## [YOUR INSTRUCTIONS]
Render the records from the line with "Given: Click the $42.00 total cost amount" up to and including the line with "pos(895,37)" as a Markdown table with the columns Row and Line, omitting blank lines.

(Text and item location records)
┄┄┄┄┄┄┄┄┄┄

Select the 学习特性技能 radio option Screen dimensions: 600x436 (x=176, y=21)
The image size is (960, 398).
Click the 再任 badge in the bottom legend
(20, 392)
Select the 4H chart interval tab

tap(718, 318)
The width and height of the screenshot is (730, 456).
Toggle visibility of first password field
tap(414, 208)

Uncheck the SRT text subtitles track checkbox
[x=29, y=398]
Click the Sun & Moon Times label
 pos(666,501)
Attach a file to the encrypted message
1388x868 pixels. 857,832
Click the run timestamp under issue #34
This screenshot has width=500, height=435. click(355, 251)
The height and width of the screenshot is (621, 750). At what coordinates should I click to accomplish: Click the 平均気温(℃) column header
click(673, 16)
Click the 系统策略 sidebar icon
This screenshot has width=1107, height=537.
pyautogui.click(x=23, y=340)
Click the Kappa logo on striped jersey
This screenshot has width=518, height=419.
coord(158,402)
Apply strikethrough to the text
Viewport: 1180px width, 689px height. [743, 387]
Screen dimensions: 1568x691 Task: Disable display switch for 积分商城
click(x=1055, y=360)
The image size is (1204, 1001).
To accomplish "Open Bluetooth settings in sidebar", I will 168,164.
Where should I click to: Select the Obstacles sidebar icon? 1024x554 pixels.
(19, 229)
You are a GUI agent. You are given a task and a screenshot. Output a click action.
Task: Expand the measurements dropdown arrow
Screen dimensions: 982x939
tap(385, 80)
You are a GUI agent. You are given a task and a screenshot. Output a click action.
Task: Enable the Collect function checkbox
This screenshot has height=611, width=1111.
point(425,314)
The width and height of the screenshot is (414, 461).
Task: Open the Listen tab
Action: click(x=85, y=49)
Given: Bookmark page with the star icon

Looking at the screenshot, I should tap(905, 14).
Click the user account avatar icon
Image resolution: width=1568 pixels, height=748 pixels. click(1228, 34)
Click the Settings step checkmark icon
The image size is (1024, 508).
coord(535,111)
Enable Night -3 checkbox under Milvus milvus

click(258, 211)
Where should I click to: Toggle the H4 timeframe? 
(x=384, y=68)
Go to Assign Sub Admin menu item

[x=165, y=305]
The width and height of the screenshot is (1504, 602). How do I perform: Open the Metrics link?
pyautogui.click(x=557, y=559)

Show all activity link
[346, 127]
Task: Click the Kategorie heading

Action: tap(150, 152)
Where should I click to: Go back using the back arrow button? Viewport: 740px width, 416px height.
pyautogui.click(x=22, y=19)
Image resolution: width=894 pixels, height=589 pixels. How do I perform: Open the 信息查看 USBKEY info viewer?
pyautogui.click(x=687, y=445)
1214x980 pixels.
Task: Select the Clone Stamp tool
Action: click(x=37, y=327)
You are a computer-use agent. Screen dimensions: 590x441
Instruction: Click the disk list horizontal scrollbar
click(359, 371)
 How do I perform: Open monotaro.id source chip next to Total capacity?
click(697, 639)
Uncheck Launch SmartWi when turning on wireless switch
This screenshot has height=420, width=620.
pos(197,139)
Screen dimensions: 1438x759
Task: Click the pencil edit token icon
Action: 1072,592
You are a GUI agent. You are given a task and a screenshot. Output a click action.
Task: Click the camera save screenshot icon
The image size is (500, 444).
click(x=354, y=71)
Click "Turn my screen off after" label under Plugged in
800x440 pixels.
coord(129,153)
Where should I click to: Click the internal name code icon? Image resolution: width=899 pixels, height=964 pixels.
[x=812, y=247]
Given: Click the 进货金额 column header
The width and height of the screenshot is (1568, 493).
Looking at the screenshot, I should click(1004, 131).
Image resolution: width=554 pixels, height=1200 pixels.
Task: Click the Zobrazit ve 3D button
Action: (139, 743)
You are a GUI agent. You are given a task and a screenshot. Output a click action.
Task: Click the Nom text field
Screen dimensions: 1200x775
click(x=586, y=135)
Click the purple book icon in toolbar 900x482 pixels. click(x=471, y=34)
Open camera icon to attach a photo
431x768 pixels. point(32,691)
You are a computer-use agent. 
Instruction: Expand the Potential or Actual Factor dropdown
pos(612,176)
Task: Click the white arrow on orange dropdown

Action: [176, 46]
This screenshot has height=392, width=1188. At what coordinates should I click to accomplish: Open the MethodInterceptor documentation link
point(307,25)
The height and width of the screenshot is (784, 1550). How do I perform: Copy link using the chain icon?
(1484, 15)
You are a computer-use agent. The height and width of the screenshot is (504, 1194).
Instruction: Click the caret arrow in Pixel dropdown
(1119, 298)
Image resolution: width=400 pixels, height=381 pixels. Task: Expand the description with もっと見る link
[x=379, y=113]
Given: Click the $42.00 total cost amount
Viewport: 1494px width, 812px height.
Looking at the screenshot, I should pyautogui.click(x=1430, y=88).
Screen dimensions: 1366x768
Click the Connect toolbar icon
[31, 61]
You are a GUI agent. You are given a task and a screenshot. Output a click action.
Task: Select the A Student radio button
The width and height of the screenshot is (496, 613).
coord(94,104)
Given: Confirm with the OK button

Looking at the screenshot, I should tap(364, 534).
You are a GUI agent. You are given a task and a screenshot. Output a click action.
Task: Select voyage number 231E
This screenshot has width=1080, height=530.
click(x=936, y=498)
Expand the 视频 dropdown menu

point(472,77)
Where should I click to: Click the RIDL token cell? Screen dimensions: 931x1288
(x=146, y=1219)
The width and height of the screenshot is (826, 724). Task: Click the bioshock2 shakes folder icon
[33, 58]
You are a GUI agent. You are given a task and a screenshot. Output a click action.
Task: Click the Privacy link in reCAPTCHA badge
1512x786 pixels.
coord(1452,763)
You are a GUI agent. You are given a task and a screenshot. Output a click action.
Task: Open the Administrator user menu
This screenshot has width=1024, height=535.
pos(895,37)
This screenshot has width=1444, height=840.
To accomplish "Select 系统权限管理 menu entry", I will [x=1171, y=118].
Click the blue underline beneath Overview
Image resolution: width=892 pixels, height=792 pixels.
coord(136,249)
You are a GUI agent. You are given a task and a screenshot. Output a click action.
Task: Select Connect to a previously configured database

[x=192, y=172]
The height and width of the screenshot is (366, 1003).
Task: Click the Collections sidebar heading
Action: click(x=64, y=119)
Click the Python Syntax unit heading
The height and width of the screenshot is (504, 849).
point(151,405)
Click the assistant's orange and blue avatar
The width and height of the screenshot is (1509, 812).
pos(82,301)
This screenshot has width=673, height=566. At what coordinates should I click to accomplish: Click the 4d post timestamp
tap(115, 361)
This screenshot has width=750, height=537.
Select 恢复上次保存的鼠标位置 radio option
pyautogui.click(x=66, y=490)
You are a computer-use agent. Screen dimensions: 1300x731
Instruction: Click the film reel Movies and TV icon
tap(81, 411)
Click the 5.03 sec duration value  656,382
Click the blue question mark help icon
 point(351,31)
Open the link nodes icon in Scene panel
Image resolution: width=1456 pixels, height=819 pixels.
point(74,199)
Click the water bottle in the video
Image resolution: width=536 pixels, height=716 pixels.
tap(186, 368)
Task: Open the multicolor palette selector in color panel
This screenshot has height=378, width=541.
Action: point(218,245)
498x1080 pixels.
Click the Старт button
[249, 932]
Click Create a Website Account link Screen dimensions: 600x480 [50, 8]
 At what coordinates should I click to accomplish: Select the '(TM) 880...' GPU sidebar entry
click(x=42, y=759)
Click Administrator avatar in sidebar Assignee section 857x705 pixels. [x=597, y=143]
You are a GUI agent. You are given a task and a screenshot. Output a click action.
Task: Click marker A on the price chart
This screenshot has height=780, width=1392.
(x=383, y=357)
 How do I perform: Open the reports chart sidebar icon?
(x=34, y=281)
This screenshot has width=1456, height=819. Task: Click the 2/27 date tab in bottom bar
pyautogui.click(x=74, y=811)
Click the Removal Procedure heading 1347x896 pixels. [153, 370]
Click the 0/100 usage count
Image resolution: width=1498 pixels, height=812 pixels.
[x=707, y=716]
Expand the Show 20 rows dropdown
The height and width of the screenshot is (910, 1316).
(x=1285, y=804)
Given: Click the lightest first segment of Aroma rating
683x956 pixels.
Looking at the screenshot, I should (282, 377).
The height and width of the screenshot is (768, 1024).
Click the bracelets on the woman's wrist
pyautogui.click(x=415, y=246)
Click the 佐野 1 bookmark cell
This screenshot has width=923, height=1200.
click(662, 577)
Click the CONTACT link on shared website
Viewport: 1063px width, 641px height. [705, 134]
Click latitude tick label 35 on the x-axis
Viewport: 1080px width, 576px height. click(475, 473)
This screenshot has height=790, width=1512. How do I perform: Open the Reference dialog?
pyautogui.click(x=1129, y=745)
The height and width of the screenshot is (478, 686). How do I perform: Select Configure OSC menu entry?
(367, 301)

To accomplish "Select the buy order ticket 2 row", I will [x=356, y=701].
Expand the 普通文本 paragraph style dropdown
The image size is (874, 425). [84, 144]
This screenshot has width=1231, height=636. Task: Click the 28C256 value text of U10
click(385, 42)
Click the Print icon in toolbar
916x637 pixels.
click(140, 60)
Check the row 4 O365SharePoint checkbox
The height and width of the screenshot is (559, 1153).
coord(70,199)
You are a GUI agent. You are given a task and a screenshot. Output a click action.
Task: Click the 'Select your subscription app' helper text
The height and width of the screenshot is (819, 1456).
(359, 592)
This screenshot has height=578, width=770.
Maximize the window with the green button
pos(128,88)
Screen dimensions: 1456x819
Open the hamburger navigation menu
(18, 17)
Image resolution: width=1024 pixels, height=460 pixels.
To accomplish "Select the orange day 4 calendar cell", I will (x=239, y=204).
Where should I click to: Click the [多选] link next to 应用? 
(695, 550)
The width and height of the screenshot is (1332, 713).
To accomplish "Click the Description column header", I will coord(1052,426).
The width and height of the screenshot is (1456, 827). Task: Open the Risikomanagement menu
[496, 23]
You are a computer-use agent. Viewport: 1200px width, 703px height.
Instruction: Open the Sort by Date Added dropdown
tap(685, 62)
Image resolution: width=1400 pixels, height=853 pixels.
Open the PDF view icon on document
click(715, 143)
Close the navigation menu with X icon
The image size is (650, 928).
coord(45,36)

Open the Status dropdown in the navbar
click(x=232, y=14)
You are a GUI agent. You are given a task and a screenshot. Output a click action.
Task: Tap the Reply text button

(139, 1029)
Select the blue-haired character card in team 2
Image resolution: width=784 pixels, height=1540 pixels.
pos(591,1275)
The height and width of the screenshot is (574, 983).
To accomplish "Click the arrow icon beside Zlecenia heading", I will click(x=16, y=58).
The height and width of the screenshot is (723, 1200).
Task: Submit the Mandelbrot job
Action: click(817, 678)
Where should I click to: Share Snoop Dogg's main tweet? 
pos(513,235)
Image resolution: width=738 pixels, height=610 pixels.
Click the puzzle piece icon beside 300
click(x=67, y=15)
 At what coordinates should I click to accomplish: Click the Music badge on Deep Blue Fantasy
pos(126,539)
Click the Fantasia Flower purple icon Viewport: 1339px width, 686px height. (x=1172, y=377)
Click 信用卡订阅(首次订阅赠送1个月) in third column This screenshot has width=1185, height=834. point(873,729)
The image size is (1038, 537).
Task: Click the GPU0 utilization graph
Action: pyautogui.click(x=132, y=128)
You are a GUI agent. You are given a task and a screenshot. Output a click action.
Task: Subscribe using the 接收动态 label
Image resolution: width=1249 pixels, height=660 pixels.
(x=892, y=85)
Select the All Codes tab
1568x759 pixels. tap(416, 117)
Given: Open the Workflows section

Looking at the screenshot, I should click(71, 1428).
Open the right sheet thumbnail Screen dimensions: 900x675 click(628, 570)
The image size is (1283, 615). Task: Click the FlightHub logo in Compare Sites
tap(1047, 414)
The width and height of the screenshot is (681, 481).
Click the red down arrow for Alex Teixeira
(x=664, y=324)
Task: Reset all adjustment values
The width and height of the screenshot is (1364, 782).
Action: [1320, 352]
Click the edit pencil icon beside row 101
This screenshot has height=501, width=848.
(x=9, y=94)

┄┄┄┄┄┄┄┄┄┄

## [RESULT OF THE EXERCISE]
| Row | Line |
|---|---|
| 1 | Given: Click the $42.00 total cost amount |
| 2 | Viewport: 1494px width, 812px height. |
| 3 | Looking at the screenshot, I should pyautogui.click(x=1430, y=88). |
| 4 | Screen dimensions: 1366x768 |
| 5 | Click the Connect toolbar icon |
| 6 | [31, 61] |
| 7 | You are a GUI agent. You are given a task and a screenshot. Output a click action. |
| 8 | Task: Select the A Student radio button |
| 9 | The width and height of the screenshot is (496, 613). |
| 10 | coord(94,104) |
| 11 | Given: Confirm with the OK button |
| 12 | Looking at the screenshot, I should tap(364, 534). |
| 13 | You are a GUI agent. You are given a task and a screenshot. Output a click action. |
| 14 | Task: Select voyage number 231E |
| 15 | This screenshot has width=1080, height=530. |
| 16 | click(x=936, y=498) |
| 17 | Expand the 视频 dropdown menu |
| 18 | point(472,77) |
| 19 | Where should I click to: Click the RIDL token cell? Screen dimensions: 931x1288 |
| 20 | (x=146, y=1219) |
| 21 | The width and height of the screenshot is (826, 724). Task: Click the bioshock2 shakes folder icon |
| 22 | [33, 58] |
| 23 | You are a GUI agent. You are given a task and a screenshot. Output a click action. |
| 24 | Task: Click the Privacy link in reCAPTCHA badge |
| 25 | 1512x786 pixels. |
| 26 | coord(1452,763) |
| 27 | You are a GUI agent. You are given a task and a screenshot. Output a click action. |
| 28 | Task: Open the Administrator user menu |
| 29 | This screenshot has width=1024, height=535. |
| 30 | pos(895,37) |